TASK STATEMENT
The records below must be copied out completely and exactly.

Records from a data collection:
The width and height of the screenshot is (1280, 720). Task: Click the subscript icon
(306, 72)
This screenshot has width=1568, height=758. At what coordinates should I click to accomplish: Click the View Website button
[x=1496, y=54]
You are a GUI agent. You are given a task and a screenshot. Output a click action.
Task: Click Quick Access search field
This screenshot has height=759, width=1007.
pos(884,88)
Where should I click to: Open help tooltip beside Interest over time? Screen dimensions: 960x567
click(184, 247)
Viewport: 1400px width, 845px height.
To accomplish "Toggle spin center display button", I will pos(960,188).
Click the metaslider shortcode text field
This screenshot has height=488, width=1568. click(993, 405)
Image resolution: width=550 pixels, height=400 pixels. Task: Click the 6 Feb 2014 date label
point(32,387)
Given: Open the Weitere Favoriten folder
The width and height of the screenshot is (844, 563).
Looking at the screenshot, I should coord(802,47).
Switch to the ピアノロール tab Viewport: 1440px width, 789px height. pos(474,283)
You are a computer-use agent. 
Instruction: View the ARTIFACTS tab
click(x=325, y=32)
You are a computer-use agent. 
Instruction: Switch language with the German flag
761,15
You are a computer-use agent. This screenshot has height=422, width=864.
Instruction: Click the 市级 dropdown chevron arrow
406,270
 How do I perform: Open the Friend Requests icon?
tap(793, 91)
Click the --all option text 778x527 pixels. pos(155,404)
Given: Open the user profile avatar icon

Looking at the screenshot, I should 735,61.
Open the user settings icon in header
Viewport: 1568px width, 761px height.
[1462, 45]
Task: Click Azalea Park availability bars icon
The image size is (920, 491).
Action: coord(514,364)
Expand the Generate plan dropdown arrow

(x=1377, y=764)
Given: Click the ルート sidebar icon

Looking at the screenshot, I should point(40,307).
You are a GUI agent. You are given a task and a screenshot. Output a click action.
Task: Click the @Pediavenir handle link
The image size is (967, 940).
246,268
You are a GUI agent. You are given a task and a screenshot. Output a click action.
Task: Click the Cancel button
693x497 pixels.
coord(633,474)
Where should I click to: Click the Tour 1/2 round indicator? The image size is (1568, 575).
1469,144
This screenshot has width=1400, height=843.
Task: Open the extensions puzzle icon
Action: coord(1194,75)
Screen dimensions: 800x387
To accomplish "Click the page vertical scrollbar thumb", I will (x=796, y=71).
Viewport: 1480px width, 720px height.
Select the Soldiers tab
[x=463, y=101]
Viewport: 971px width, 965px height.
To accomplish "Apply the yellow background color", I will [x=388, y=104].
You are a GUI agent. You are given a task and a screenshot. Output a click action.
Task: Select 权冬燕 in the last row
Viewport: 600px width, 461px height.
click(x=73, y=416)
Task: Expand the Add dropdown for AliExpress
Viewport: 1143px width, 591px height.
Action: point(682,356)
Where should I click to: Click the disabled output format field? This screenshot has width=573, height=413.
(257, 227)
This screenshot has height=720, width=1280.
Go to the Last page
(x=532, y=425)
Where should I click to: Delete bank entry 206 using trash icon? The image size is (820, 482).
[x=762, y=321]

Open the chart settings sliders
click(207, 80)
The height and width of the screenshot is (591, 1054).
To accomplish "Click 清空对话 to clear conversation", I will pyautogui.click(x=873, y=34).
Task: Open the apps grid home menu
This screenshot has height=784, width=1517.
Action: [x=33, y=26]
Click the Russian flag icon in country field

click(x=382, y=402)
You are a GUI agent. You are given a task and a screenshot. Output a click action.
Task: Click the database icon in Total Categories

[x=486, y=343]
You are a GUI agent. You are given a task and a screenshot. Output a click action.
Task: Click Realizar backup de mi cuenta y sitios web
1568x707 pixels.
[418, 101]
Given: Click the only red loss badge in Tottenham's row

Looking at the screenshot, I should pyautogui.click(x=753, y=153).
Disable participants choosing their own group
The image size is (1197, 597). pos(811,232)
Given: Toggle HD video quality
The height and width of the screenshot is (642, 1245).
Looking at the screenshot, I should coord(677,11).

RESPONSE TO THIS EXERCISE
The width and height of the screenshot is (1280, 720). Task: Click the subscript icon
(306, 72)
This screenshot has width=1568, height=758. At what coordinates should I click to accomplish: Click the View Website button
[x=1496, y=54]
You are a GUI agent. You are given a task and a screenshot. Output a click action.
Task: Click Quick Access search field
This screenshot has height=759, width=1007.
pos(884,88)
Where should I click to: Open help tooltip beside Interest over time? Screen dimensions: 960x567
click(184, 247)
Viewport: 1400px width, 845px height.
To accomplish "Toggle spin center display button", I will pos(960,188).
Click the metaslider shortcode text field
This screenshot has height=488, width=1568. click(993, 405)
Image resolution: width=550 pixels, height=400 pixels. Task: Click the 6 Feb 2014 date label
point(32,387)
Given: Open the Weitere Favoriten folder
The width and height of the screenshot is (844, 563).
Looking at the screenshot, I should coord(802,47).
Switch to the ピアノロール tab Viewport: 1440px width, 789px height. pos(474,283)
You are a computer-use agent. 
Instruction: View the ARTIFACTS tab
click(x=325, y=32)
You are a computer-use agent. 
Instruction: Switch language with the German flag
761,15
You are a computer-use agent. This screenshot has height=422, width=864.
Instruction: Click the 市级 dropdown chevron arrow
406,270
 How do I perform: Open the Friend Requests icon?
tap(793, 91)
Click the --all option text 778x527 pixels. pos(155,404)
Given: Open the user profile avatar icon

Looking at the screenshot, I should 735,61.
Open the user settings icon in header
Viewport: 1568px width, 761px height.
[1462, 45]
Task: Click Azalea Park availability bars icon
The image size is (920, 491).
Action: coord(514,364)
Expand the Generate plan dropdown arrow

(x=1377, y=764)
Given: Click the ルート sidebar icon

Looking at the screenshot, I should point(40,307).
You are a GUI agent. You are given a task and a screenshot. Output a click action.
Task: Click the @Pediavenir handle link
The image size is (967, 940).
246,268
You are a GUI agent. You are given a task and a screenshot. Output a click action.
Task: Click the Cancel button
693x497 pixels.
coord(633,474)
Where should I click to: Click the Tour 1/2 round indicator? The image size is (1568, 575).
1469,144
This screenshot has width=1400, height=843.
Task: Open the extensions puzzle icon
Action: coord(1194,75)
Screen dimensions: 800x387
To accomplish "Click the page vertical scrollbar thumb", I will (x=796, y=71).
Viewport: 1480px width, 720px height.
Select the Soldiers tab
[x=463, y=101]
Viewport: 971px width, 965px height.
To accomplish "Apply the yellow background color", I will [x=388, y=104].
You are a GUI agent. You are given a task and a screenshot. Output a click action.
Task: Select 权冬燕 in the last row
Viewport: 600px width, 461px height.
click(x=73, y=416)
Task: Expand the Add dropdown for AliExpress
Viewport: 1143px width, 591px height.
Action: point(682,356)
Where should I click to: Click the disabled output format field? This screenshot has width=573, height=413.
(257, 227)
This screenshot has height=720, width=1280.
Go to the Last page
(x=532, y=425)
Where should I click to: Delete bank entry 206 using trash icon? The image size is (820, 482).
[x=762, y=321]

Open the chart settings sliders
click(207, 80)
The height and width of the screenshot is (591, 1054).
To accomplish "Click 清空对话 to clear conversation", I will pyautogui.click(x=873, y=34).
Task: Open the apps grid home menu
This screenshot has height=784, width=1517.
Action: [x=33, y=26]
Click the Russian flag icon in country field

click(x=382, y=402)
You are a GUI agent. You are given a task and a screenshot. Output a click action.
Task: Click the database icon in Total Categories

[x=486, y=343]
You are a GUI agent. You are given a task and a screenshot. Output a click action.
Task: Click Realizar backup de mi cuenta y sitios web
1568x707 pixels.
[418, 101]
Given: Click the only red loss badge in Tottenham's row

Looking at the screenshot, I should pyautogui.click(x=753, y=153).
Disable participants choosing their own group
The image size is (1197, 597). pos(811,232)
Given: Toggle HD video quality
The height and width of the screenshot is (642, 1245).
Looking at the screenshot, I should coord(677,11).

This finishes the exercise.